Given information:
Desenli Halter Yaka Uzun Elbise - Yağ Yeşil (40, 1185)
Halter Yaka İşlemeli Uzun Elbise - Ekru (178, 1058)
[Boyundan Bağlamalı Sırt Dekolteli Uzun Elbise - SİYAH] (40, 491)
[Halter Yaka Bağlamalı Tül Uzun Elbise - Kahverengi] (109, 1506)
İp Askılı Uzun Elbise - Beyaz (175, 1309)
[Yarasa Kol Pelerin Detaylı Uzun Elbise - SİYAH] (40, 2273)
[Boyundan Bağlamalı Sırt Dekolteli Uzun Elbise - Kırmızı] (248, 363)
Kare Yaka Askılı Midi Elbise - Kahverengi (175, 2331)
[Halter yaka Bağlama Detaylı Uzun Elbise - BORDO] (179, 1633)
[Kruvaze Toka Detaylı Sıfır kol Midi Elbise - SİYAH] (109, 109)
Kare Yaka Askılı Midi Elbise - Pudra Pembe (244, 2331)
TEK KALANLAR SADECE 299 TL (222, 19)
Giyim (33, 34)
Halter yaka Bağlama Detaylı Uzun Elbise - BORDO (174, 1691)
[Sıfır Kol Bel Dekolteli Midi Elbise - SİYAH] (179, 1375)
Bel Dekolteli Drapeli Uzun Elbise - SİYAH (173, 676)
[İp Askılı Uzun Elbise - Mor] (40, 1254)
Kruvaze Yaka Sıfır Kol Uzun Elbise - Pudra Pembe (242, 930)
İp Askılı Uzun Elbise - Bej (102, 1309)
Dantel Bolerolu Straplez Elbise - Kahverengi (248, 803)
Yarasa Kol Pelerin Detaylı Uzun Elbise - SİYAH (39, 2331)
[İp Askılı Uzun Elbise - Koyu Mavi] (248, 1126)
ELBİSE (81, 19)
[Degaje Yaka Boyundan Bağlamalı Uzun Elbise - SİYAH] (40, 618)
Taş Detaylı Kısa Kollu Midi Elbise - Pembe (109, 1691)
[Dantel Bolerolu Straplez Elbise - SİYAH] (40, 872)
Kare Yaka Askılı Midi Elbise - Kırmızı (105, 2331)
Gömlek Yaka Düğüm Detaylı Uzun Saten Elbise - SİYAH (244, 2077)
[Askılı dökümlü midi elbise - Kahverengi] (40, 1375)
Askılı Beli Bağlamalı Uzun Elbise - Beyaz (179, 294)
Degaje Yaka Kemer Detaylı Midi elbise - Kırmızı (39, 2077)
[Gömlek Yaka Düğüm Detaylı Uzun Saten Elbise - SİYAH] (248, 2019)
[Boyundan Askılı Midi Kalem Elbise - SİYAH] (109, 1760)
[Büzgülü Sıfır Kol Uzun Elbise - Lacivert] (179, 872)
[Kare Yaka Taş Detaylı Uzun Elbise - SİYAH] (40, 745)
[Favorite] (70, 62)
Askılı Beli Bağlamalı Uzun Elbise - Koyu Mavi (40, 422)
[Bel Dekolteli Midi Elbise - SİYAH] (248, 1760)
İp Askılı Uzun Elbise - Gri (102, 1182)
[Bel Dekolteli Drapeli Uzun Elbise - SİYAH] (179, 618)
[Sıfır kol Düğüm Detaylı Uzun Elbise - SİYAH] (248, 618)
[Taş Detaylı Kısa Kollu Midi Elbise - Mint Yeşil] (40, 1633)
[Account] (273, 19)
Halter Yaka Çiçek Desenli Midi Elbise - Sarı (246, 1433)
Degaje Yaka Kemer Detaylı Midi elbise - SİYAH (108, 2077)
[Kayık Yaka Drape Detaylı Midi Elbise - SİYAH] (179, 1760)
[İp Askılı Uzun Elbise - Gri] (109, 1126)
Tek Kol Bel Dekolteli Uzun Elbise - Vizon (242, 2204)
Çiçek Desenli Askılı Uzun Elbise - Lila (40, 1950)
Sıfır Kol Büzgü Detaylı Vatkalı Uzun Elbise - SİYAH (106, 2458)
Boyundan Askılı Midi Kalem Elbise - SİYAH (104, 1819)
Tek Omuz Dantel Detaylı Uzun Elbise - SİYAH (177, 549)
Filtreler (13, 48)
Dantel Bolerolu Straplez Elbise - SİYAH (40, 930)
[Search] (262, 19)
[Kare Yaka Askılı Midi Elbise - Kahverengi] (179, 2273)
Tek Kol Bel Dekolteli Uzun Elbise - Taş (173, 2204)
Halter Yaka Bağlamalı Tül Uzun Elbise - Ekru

Work request:
Scan the material above for the string "Straplez". Return each line where it occurs.

Written response:
Dantel Bolerolu Straplez Elbise - Kahverengi (248, 803)
[Dantel Bolerolu Straplez Elbise - SİYAH] (40, 872)
Dantel Bolerolu Straplez Elbise - SİYAH (40, 930)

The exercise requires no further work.